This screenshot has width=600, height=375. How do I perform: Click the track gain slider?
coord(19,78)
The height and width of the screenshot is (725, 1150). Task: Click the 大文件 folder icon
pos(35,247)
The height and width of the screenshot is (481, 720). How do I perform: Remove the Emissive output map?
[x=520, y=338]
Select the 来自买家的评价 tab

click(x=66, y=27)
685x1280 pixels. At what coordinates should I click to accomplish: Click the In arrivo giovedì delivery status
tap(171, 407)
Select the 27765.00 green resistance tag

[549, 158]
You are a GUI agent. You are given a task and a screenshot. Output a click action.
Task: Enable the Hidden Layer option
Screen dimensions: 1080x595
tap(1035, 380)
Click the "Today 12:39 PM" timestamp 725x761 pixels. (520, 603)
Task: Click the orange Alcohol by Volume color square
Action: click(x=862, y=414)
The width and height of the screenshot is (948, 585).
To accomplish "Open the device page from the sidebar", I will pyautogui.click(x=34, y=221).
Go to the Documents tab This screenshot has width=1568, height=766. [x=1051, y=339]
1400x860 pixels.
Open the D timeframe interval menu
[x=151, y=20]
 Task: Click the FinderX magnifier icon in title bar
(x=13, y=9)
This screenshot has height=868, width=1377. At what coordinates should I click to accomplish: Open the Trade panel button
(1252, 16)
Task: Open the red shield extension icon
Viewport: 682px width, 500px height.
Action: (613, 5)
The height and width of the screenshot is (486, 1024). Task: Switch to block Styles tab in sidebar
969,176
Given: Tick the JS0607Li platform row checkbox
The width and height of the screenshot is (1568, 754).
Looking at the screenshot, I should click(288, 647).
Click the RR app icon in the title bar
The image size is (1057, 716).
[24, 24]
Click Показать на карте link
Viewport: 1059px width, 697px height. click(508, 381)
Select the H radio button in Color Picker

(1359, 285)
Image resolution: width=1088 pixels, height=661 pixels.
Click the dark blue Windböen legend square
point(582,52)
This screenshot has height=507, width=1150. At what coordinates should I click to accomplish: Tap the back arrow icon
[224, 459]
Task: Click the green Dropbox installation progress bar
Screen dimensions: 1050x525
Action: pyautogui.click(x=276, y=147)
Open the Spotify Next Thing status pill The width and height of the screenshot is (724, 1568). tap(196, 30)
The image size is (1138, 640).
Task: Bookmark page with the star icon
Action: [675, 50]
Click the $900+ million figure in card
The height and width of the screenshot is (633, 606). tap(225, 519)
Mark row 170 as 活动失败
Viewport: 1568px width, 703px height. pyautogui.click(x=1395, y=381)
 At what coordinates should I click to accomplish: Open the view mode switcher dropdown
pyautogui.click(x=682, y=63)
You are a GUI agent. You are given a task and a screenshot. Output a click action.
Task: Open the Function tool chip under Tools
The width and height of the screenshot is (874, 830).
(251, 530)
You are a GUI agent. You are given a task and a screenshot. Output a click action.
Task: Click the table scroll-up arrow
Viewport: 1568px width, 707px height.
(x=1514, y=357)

**Work task:** Exactly as they appear above, copy out all the records.

**Written solution:**
This screenshot has width=600, height=375. How do I perform: Click the track gain slider?
coord(19,78)
The height and width of the screenshot is (725, 1150). Task: Click the 大文件 folder icon
pos(35,247)
The height and width of the screenshot is (481, 720). How do I perform: Remove the Emissive output map?
[x=520, y=338]
Select the 来自买家的评价 tab

click(x=66, y=27)
685x1280 pixels. At what coordinates should I click to accomplish: Click the In arrivo giovedì delivery status
tap(171, 407)
Select the 27765.00 green resistance tag

[549, 158]
You are a GUI agent. You are given a task and a screenshot. Output a click action.
Task: Enable the Hidden Layer option
Screen dimensions: 1080x595
tap(1035, 380)
Click the "Today 12:39 PM" timestamp 725x761 pixels. (520, 603)
Task: Click the orange Alcohol by Volume color square
Action: click(x=862, y=414)
The width and height of the screenshot is (948, 585).
To accomplish "Open the device page from the sidebar", I will pyautogui.click(x=34, y=221).
Go to the Documents tab This screenshot has width=1568, height=766. [x=1051, y=339]
1400x860 pixels.
Open the D timeframe interval menu
[x=151, y=20]
 Task: Click the FinderX magnifier icon in title bar
(x=13, y=9)
This screenshot has height=868, width=1377. At what coordinates should I click to accomplish: Open the Trade panel button
(1252, 16)
Task: Open the red shield extension icon
Viewport: 682px width, 500px height.
Action: (613, 5)
The height and width of the screenshot is (486, 1024). Task: Switch to block Styles tab in sidebar
969,176
Given: Tick the JS0607Li platform row checkbox
The width and height of the screenshot is (1568, 754).
Looking at the screenshot, I should click(288, 647).
Click the RR app icon in the title bar
The image size is (1057, 716).
[24, 24]
Click Показать на карте link
Viewport: 1059px width, 697px height. click(508, 381)
Select the H radio button in Color Picker

(1359, 285)
Image resolution: width=1088 pixels, height=661 pixels.
Click the dark blue Windböen legend square
point(582,52)
This screenshot has height=507, width=1150. At what coordinates should I click to accomplish: Tap the back arrow icon
[224, 459]
Task: Click the green Dropbox installation progress bar
Screen dimensions: 1050x525
Action: pyautogui.click(x=276, y=147)
Open the Spotify Next Thing status pill The width and height of the screenshot is (724, 1568). tap(196, 30)
The image size is (1138, 640).
Task: Bookmark page with the star icon
Action: [675, 50]
Click the $900+ million figure in card
The height and width of the screenshot is (633, 606). tap(225, 519)
Mark row 170 as 活动失败
Viewport: 1568px width, 703px height. pyautogui.click(x=1395, y=381)
 At what coordinates should I click to accomplish: Open the view mode switcher dropdown
pyautogui.click(x=682, y=63)
You are a GUI agent. You are given a task and a screenshot. Output a click action.
Task: Open the Function tool chip under Tools
The width and height of the screenshot is (874, 830).
(251, 530)
You are a GUI agent. You are given a task and a screenshot. Output a click action.
Task: Click the table scroll-up arrow
Viewport: 1568px width, 707px height.
(x=1514, y=357)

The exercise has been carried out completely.